Wednesday, November 4, 2015

THE TURN OF THE SCREW BY HENRY JAMES

The Turn of the ScrewThe Turn of the Screw by Henry James
My rating: 5 of 5 stars

“No, no—there are depths, depths! The more I go over it, the more I see in it, and the more I see in it, the more I fear. I don’t know what I don’t see—what I don’t fear!”

 photo the-innocents-1961_zpsjib312lw.jpg
Screen shot from the 1961 version of The Innocents based on the James short story.

A governess is hired to look after the nephew and niece of a man who has inherited the responsibility for the children after the death of their parents. He is very explicit in his instructions to the governess that he is not to be bothered with excessive communications. The governess is young and pretty and wants to impress her new employer by doing exactly what he wishes. She wants to be seen as competent, and in a sense this need to please proves to be a vulnerability that, as she tries to shield and protect, she actually puts everyone at more risk.

Risk of what you might ask?

That becomes the unknown element of the story. The reader doesn’t really know what to be afraid of. What nature of evil are we dealing with?

The children are ethereally beautiful. The governess is compromised immediately by preconceived notions, that we all have to a certain extent, that beauty equates to goodness. ”I was dazzled by their loveliness.” When the boy Miles is kicked out of his exclusive school for unrevealed reasons, the governess cannot fathom what he could have possibly done to deserve this level of embarrassing punishment. It was inconceivable to her that he was capable of anything remotely improper.

As the governess begins to try to understand her young charges, she also begins to discover that there are swirling questions about what has happened to other people who have been associated with the children in the past.
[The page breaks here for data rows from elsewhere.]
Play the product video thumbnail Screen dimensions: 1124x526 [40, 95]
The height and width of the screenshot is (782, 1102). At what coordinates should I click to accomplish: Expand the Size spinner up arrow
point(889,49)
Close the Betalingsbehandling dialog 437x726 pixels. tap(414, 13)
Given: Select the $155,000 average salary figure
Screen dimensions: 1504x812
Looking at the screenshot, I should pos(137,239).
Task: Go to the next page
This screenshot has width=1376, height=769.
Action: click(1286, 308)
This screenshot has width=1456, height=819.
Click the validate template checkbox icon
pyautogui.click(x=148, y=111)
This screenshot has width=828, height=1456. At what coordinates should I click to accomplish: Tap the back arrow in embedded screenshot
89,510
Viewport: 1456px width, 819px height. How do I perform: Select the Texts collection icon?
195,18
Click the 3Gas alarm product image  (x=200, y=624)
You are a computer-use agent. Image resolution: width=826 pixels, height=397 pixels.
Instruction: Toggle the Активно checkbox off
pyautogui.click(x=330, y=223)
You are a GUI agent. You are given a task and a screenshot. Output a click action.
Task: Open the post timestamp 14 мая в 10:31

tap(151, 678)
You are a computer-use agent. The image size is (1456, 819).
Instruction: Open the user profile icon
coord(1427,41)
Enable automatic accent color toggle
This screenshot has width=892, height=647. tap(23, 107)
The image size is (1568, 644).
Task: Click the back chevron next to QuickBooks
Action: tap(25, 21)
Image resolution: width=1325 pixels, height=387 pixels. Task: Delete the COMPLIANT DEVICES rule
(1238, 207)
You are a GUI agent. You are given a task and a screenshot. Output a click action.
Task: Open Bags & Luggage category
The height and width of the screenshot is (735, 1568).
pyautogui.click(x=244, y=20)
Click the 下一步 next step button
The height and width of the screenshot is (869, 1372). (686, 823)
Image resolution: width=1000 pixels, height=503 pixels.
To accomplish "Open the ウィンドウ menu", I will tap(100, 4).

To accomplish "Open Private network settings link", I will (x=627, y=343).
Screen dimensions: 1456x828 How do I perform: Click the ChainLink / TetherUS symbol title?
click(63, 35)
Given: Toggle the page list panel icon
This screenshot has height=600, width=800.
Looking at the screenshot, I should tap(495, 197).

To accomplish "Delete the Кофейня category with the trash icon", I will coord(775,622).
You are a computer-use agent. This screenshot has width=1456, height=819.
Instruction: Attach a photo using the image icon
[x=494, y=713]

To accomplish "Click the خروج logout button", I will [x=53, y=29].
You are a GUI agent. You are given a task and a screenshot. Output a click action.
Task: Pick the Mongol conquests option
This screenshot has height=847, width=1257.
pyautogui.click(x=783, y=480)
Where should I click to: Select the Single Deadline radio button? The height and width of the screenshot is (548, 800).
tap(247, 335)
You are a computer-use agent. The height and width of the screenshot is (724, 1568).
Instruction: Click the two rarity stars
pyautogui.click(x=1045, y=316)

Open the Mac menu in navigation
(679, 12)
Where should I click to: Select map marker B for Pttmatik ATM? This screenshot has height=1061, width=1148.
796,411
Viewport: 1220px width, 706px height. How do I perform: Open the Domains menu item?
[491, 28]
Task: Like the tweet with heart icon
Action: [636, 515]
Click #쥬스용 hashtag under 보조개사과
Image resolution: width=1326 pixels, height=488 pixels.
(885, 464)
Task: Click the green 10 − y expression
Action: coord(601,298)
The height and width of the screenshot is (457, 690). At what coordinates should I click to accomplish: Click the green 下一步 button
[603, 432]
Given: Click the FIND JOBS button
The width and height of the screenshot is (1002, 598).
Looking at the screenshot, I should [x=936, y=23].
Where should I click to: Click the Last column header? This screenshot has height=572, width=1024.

She cross examines the housekeeper and more carefully the children, ferreting out bits and pieces of information that leave a murky picture in her mind. The reluctance which everyone shows in speaking about the past makes the governess more and more suspicious that something potentially perplexing lies in the truth.

She starts to see dead people.

”I was ready to know the very worst that was to be known. What I had then had an ugly glimpse of was that my eyes might be sealed just while theirs were most opened.”

Her first thought was to protect the innocence of the children, but maybe what she should have been more worried about was protecting her own innocence. It becomes a game of ignoring these phantoms in the hopes that the children would not become aware of the existence of these ghosts, of Quint, the butler, and Miss Jessel, the ex-governess. Both of these people were obsessed with the children when they were alive. The question becomes what do they want with the children now?

Of course, without confirmation of the existence of these supernatural events from other people, one does naturally tend to start questioning one’s own sanity.

Henry James weaves in these awkward interactions between the governess and Miles. There are moments when the young lad seems to be attempting to seduce his governess. He calls her ‘my dear,’ which sounds innocent enough, but when coupled with innuendos, the words take on a more unseemly connotation. The governess is not totally immune to the charm of the handsome boy. “Of course I was under the spell, and the wonderful part is that, even at the time, I perfectly knew I was. But I gave myself up to it; it was an antidote to any pain, and I had more pains than one.”

Scholars have debated whether the governess was actually seeing the phantom manifestations or not. There is certainly a desperation to how she attempts to protect the children, fully determined to keep the situation under control without having to contact her employer. We watch her naivety crumble as she is battered by the strange and distant attitudes of the children and the extraordinary circumstances of the spine-chilling past intruding on the present. I was firmly on the side of believing the governess was losing a firm grasp on her sanity, but then James throws a wrinkle into my firm resolve when Miles makes this statement to the governess that they should not miss his sister and the housekeeper (after they have fled the circumstances):

”I suppose we shouldn’t. Of course we have the others.

Or is Miles just playing her.

This is a short story, but it is a short story by Henry James. He has some of the same convoluted, difficult sentences that show up in his novels. They may bewilder on a first read, but after another go they start to make more sense. I’ve read enough James to find those complicated sentences, when they appear like Gordian Knots, more amusing than frustrating. This tale left me jangled and apprehensive as if an apparition were still strumming their fingers along the length of my sciatic nerve. If you read it on the most basic level as a ghost story, you will certainly find it unsatisfying. As I started to understand the deeper psychological implications of the interplay between characters, I started to realize that this is a tragedy with elements of horror that left lasting traumatic issues for those that survived.